If you’re a savvy homeowner you’re most likely always looking for ways to save money and improve your home environment. Therefore, as a knowledgeable and eco-conscious homeowner, it’s an excellent idea to have an energy audit.

What Is an Energy Audit?

In essence, an energy audit on your home means focusing on the details, noting any areas of opportunities to improve the energy efficiency. For instance, the most obvious areas to begin looking at are your home’s insulation, windows, doors, lighting and appliances. In addition, you’d also want to check the water heater, pipes and heating and cooling system for any signs energy waste and inefficiency.

So how do you go about conducting an energy audit in your home?

There are two ways – you can do it yourself or hire a professional.

Do It Yourself

Doing things yourself feels great. First, get informed on what you’re looking for. Then, grab a pad and take notes on your findings as you go through your home in detail.

Following are few tips on what things to check during you audit:



Insulation is one of the most critical components in your home. It’s not just that pink stuff in your attic. When you inspect your insulation, check the attic, the walls, and the basement (if applicable). If you have an attached garage, there should be insulation in its ceiling to help keep the rooms above the garage warm in the winter and cool in the summer. This can help cut down the costs of heating and cooling significantly.



Lighting can consume a lot of energy. Replace all high-wattage incandescent bulbs for energy efficient ones. In addition, allow for more natural daylight to enter the rooms.


Windows and Doors

Windows and doors need thorough examination. Seal al leaks with caulk or weather stripping. Consider replacing old doors and leaky windows for high-performance ones. When buying new windows, look for those with a low U-factor. A lower U-factor means the window is more energy-efficient. Windows with a U-factor of 3.5 or below are an excellent choice.


Hot Water Heater

Hot water heaters can also account for energy waste. Make sure your water heater is covered with good insulation material, which you can get from your local home improvement store. Ensure that the hot water pipes are also insulated with foam. If the foam is worn, replace it.


Hire a Professional

When hiring a professional, make sure that they are a certified energy auditor. A knowledgeable professional will be very thorough in walking your home in detail and will most likely find things that you could miss. Energy auditors use special equipment for detecting air and heat leaks in your home that would be impossible for you detect on your own.

Some of the equipment used by home energy auditors is the infrared cameras that show heat loss in your home. Another equipment is the door blower test fans.

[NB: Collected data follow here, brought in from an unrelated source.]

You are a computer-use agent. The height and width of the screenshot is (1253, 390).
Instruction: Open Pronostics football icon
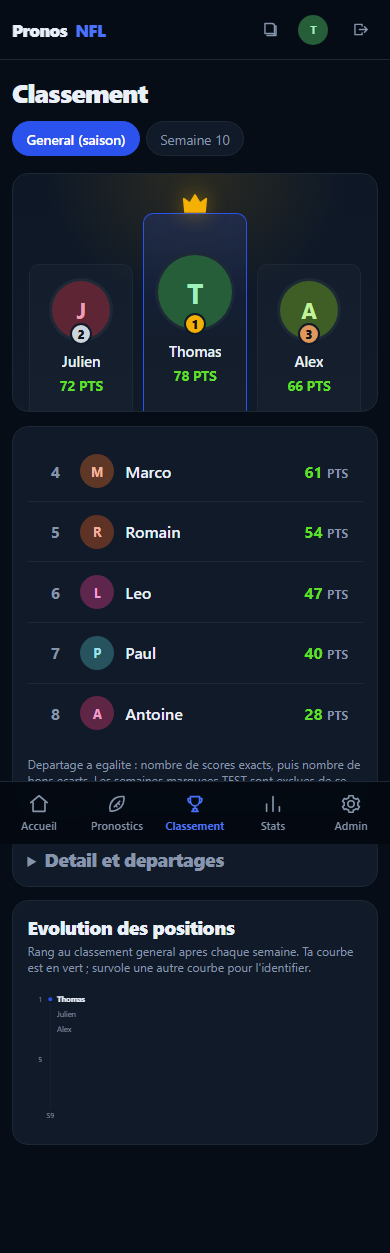117,804
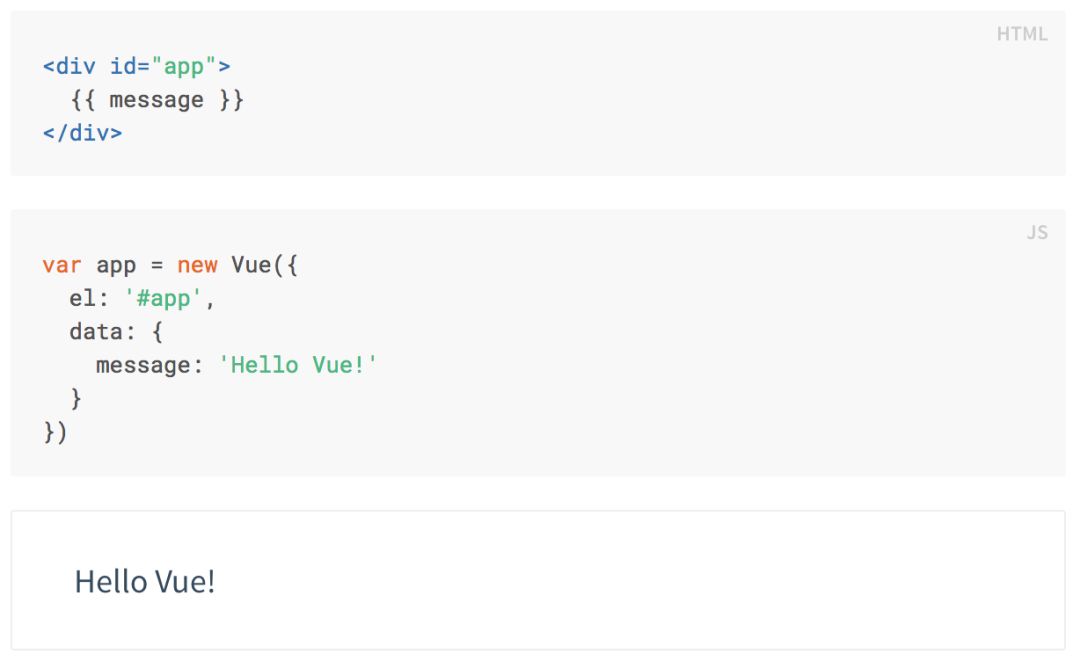Click the closing brace of the data object
The height and width of the screenshot is (661, 1080).
pos(76,398)
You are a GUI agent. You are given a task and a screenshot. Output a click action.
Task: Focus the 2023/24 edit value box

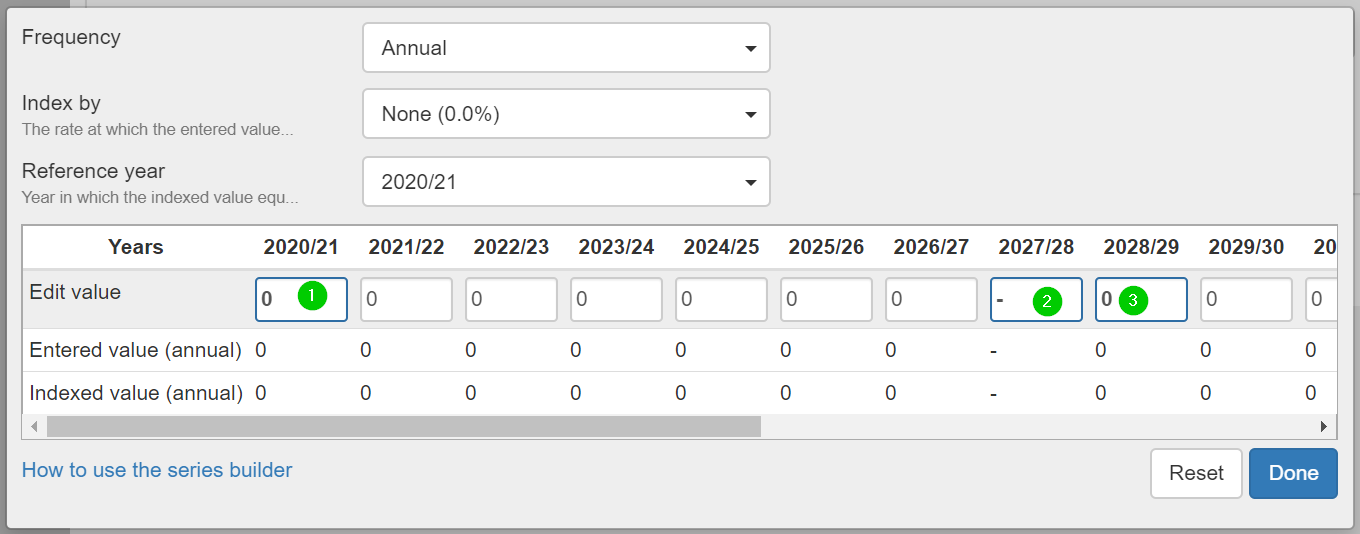(616, 299)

These are huge fans that fit into your home’s doorway. The fan draws out so much air that the air pressure decreases inside your home. So what does this test tell you? The higher air pressure outside means that air will rush in through even the tiniest cracks in order to equalize the pressure, thus revealing air leaks.

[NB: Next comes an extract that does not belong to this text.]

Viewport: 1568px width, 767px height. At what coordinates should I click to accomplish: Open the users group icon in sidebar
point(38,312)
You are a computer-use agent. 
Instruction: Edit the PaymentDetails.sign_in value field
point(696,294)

A detailed editor will most likely ask to see your utility bills and review them with you. So I recommend that you get together the energy bills for the past twelve months. During your meeting with your auditor, make sure you mention any existing problems in your home, such as rooms or hallways that are always too warm or too cold.

Whether you decide to do it yourself or hire professional, a home energy audit is essential for savvy, eco conscious homeowners.